Copy out every line from the records that includes "checkbox".
::::
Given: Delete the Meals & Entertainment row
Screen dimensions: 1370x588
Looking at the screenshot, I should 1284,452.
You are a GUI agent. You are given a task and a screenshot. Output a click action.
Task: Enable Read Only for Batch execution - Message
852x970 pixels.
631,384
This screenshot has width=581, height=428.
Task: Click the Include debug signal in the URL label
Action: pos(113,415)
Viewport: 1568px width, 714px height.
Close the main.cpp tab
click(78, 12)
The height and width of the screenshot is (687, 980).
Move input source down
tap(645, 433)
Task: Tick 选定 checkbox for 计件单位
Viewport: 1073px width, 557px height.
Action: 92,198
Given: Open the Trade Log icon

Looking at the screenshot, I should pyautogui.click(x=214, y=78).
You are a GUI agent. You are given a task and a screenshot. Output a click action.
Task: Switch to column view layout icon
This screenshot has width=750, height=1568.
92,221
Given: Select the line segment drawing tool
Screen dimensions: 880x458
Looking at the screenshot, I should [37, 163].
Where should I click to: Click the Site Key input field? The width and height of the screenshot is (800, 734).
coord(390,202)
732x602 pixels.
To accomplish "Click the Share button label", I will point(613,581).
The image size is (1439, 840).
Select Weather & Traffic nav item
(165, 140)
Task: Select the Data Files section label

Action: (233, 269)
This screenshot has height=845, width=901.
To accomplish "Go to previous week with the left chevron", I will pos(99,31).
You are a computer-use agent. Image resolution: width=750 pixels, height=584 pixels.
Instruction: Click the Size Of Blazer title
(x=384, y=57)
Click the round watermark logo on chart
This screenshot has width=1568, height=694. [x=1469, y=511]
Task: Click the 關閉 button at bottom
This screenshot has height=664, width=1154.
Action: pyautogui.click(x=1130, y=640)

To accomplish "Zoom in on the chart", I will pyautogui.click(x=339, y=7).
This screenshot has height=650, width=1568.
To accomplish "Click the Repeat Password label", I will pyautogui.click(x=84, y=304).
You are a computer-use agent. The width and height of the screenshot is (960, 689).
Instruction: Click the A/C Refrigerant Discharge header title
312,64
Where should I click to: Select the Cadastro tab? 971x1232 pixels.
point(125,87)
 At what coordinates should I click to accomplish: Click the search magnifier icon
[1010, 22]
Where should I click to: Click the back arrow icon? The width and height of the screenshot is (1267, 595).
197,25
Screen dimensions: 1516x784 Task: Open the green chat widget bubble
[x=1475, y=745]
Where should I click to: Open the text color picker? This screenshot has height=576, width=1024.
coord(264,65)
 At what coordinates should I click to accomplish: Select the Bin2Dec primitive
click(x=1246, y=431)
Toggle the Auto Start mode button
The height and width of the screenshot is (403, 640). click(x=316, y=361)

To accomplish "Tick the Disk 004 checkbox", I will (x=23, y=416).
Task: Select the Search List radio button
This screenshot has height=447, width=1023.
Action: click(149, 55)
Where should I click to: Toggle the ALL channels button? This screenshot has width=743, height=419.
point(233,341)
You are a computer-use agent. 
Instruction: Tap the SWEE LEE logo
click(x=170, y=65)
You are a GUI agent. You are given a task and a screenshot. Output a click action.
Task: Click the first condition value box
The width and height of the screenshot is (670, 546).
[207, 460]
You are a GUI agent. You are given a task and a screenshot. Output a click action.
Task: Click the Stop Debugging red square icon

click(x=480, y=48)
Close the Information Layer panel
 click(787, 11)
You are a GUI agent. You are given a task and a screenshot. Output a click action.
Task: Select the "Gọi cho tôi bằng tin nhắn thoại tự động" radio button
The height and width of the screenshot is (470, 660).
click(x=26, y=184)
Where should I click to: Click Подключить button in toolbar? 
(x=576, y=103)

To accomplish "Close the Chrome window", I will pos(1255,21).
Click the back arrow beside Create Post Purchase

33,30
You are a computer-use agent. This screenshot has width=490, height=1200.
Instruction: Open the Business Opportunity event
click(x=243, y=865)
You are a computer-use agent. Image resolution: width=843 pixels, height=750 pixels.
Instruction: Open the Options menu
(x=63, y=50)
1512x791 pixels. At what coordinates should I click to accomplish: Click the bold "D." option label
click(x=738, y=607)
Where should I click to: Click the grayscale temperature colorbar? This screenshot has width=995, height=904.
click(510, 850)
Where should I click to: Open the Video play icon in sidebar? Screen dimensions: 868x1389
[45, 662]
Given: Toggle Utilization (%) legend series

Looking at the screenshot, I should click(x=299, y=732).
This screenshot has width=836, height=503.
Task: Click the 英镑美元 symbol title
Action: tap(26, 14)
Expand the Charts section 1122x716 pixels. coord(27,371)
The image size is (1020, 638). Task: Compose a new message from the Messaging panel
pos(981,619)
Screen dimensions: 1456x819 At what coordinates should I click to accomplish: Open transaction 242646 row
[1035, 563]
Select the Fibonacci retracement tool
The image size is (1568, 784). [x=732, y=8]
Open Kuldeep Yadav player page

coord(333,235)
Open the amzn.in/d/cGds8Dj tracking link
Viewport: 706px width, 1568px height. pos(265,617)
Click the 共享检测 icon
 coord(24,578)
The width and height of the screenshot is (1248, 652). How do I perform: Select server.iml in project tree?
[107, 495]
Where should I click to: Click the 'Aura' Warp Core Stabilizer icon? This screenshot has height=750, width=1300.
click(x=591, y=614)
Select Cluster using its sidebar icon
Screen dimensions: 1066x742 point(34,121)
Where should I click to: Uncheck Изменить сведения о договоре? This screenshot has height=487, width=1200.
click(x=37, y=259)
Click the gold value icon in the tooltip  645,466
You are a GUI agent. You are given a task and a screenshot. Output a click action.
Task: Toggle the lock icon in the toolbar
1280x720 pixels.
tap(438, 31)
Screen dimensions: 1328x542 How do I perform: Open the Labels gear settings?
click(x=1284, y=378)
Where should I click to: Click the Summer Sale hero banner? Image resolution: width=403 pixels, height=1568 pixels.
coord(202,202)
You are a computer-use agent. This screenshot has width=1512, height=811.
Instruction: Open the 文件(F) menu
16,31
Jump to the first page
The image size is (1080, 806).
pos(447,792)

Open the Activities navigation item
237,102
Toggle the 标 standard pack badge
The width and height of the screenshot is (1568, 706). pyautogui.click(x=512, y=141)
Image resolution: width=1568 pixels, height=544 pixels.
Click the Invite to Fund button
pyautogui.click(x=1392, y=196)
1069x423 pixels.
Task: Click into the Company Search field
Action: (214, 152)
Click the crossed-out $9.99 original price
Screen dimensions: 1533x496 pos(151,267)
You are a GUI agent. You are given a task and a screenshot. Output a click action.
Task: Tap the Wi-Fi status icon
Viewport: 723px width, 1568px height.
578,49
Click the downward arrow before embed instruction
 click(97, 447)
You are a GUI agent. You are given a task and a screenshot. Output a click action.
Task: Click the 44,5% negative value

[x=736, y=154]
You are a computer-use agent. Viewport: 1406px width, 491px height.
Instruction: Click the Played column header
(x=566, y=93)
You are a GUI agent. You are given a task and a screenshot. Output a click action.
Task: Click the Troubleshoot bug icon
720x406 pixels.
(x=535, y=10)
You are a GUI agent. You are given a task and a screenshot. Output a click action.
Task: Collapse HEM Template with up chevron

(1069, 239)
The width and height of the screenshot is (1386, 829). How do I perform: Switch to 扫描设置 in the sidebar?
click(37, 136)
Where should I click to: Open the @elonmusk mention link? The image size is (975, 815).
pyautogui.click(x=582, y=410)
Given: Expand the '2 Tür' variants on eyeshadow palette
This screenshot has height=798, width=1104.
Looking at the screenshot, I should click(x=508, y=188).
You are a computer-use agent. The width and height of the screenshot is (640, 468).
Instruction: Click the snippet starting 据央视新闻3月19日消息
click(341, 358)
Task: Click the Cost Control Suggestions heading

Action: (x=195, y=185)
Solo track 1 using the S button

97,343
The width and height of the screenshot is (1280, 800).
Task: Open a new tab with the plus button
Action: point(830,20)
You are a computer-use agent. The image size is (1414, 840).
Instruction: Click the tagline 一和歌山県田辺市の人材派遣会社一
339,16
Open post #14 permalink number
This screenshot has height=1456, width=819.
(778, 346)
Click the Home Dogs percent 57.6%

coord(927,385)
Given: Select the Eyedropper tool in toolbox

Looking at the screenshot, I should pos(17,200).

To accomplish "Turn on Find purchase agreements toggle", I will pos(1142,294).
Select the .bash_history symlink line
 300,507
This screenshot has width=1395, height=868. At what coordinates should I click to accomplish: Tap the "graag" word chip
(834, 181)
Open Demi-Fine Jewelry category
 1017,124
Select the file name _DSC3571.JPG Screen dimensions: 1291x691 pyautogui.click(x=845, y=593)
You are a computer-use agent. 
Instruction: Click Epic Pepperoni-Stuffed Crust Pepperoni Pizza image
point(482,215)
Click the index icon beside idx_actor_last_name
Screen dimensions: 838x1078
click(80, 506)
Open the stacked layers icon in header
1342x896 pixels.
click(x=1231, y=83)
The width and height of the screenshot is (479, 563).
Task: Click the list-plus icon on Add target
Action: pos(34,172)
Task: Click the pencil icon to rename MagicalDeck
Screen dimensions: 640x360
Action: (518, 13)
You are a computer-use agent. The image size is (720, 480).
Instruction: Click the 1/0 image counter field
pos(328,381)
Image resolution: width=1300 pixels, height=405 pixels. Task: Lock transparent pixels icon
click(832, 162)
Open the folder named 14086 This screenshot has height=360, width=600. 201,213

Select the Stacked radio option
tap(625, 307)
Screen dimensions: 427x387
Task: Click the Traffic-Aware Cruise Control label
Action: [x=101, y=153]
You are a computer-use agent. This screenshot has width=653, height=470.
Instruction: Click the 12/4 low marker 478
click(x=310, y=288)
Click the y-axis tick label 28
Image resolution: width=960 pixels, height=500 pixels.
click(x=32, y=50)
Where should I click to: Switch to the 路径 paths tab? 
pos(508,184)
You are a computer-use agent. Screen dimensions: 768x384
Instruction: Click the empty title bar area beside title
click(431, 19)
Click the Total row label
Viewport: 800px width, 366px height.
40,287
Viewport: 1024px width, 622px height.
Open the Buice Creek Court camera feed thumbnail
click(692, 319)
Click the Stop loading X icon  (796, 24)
::::
• [TASK RESULT]:
Task: Tick 选定 checkbox for 计件单位
To accomplish "Tick the Disk 004 checkbox", I will (x=23, y=416).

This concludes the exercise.